_INSTRUCTIONS FOR THE TASK:_
Give back the listing underneath, unchanged and complete.
(DATA PROVIDED Opens)
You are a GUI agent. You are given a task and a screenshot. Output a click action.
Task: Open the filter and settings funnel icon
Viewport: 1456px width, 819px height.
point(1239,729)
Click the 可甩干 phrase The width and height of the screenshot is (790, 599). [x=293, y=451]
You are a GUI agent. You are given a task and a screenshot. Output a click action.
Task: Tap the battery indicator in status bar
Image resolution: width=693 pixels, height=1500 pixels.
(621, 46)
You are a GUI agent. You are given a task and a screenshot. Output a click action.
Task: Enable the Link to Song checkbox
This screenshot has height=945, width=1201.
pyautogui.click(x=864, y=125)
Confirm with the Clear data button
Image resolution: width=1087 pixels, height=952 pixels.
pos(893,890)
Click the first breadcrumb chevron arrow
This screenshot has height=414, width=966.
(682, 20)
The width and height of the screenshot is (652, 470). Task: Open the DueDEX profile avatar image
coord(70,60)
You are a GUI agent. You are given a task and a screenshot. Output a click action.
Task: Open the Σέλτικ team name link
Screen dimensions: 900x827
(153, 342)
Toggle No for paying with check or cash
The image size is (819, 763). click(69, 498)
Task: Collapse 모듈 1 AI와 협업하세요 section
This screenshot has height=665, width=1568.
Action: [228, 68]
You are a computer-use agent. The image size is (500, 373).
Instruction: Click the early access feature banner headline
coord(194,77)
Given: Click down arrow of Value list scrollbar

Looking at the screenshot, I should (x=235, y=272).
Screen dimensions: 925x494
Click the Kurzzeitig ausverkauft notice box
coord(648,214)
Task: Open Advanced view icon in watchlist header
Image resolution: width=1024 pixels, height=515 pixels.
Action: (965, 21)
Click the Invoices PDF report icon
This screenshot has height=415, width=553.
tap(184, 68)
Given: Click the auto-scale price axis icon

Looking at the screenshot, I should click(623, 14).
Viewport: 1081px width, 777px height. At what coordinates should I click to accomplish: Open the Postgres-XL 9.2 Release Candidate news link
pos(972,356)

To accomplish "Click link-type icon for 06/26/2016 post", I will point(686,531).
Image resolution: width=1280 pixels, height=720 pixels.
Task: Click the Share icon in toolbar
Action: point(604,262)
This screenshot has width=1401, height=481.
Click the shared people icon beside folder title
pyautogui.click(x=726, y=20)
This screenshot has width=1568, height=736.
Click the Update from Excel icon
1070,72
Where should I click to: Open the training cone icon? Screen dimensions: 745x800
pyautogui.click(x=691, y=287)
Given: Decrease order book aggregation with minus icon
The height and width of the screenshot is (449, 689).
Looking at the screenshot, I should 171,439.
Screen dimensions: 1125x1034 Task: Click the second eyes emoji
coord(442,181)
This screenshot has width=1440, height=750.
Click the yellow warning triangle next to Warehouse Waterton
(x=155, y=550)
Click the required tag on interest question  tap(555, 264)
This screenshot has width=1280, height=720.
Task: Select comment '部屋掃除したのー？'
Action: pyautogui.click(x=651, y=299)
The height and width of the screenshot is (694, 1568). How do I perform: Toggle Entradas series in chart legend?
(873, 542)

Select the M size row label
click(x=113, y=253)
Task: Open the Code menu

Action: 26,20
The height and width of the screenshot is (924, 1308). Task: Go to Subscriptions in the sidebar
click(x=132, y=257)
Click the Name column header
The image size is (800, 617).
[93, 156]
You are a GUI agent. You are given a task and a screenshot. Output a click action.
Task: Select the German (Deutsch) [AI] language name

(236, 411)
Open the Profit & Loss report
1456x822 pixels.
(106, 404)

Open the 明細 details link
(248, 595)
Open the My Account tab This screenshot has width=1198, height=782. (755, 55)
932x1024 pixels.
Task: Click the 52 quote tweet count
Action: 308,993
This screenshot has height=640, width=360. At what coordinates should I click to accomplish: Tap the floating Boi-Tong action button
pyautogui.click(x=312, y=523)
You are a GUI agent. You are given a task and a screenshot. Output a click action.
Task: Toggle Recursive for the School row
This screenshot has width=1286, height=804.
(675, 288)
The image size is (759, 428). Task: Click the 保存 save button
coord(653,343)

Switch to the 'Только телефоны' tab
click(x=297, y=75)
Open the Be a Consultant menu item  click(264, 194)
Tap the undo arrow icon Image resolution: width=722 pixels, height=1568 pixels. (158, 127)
(DATA PROVIDED Closes)
_EXERCISE OUTPUT:_
You are a GUI agent. You are given a task and a screenshot. Output a click action.
Task: Open the filter and settings funnel icon
Viewport: 1456px width, 819px height.
point(1239,729)
Click the 可甩干 phrase The width and height of the screenshot is (790, 599). [x=293, y=451]
You are a GUI agent. You are given a task and a screenshot. Output a click action.
Task: Tap the battery indicator in status bar
Image resolution: width=693 pixels, height=1500 pixels.
(621, 46)
You are a GUI agent. You are given a task and a screenshot. Output a click action.
Task: Enable the Link to Song checkbox
This screenshot has height=945, width=1201.
pyautogui.click(x=864, y=125)
Confirm with the Clear data button
Image resolution: width=1087 pixels, height=952 pixels.
pos(893,890)
Click the first breadcrumb chevron arrow
This screenshot has height=414, width=966.
(682, 20)
The width and height of the screenshot is (652, 470). Task: Open the DueDEX profile avatar image
coord(70,60)
You are a GUI agent. You are given a task and a screenshot. Output a click action.
Task: Open the Σέλτικ team name link
Screen dimensions: 900x827
(153, 342)
Toggle No for paying with check or cash
The image size is (819, 763). click(69, 498)
Task: Collapse 모듈 1 AI와 협업하세요 section
This screenshot has height=665, width=1568.
Action: [228, 68]
You are a computer-use agent. The image size is (500, 373).
Instruction: Click the early access feature banner headline
coord(194,77)
Given: Click down arrow of Value list scrollbar

Looking at the screenshot, I should (x=235, y=272).
Screen dimensions: 925x494
Click the Kurzzeitig ausverkauft notice box
coord(648,214)
Task: Open Advanced view icon in watchlist header
Image resolution: width=1024 pixels, height=515 pixels.
Action: (965, 21)
Click the Invoices PDF report icon
This screenshot has height=415, width=553.
tap(184, 68)
Given: Click the auto-scale price axis icon

Looking at the screenshot, I should click(623, 14).
Viewport: 1081px width, 777px height. At what coordinates should I click to accomplish: Open the Postgres-XL 9.2 Release Candidate news link
pos(972,356)

To accomplish "Click link-type icon for 06/26/2016 post", I will point(686,531).
Image resolution: width=1280 pixels, height=720 pixels.
Task: Click the Share icon in toolbar
Action: point(604,262)
This screenshot has width=1401, height=481.
Click the shared people icon beside folder title
pyautogui.click(x=726, y=20)
This screenshot has width=1568, height=736.
Click the Update from Excel icon
1070,72
Where should I click to: Open the training cone icon? Screen dimensions: 745x800
pyautogui.click(x=691, y=287)
Given: Decrease order book aggregation with minus icon
The height and width of the screenshot is (449, 689).
Looking at the screenshot, I should 171,439.
Screen dimensions: 1125x1034 Task: Click the second eyes emoji
coord(442,181)
This screenshot has width=1440, height=750.
Click the yellow warning triangle next to Warehouse Waterton
(x=155, y=550)
Click the required tag on interest question  tap(555, 264)
This screenshot has width=1280, height=720.
Task: Select comment '部屋掃除したのー？'
Action: pyautogui.click(x=651, y=299)
The height and width of the screenshot is (694, 1568). How do I perform: Toggle Entradas series in chart legend?
(873, 542)

Select the M size row label
click(x=113, y=253)
Task: Open the Code menu

Action: 26,20
The height and width of the screenshot is (924, 1308). Task: Go to Subscriptions in the sidebar
click(x=132, y=257)
Click the Name column header
The image size is (800, 617).
[93, 156]
You are a GUI agent. You are given a task and a screenshot. Output a click action.
Task: Select the German (Deutsch) [AI] language name

(236, 411)
Open the Profit & Loss report
1456x822 pixels.
(106, 404)

Open the 明細 details link
(248, 595)
Open the My Account tab This screenshot has width=1198, height=782. (755, 55)
932x1024 pixels.
Task: Click the 52 quote tweet count
Action: 308,993
This screenshot has height=640, width=360. At what coordinates should I click to accomplish: Tap the floating Boi-Tong action button
pyautogui.click(x=312, y=523)
You are a GUI agent. You are given a task and a screenshot. Output a click action.
Task: Toggle Recursive for the School row
This screenshot has width=1286, height=804.
(675, 288)
The image size is (759, 428). Task: Click the 保存 save button
coord(653,343)

Switch to the 'Только телефоны' tab
click(x=297, y=75)
Open the Be a Consultant menu item  click(264, 194)
Tap the undo arrow icon Image resolution: width=722 pixels, height=1568 pixels. (158, 127)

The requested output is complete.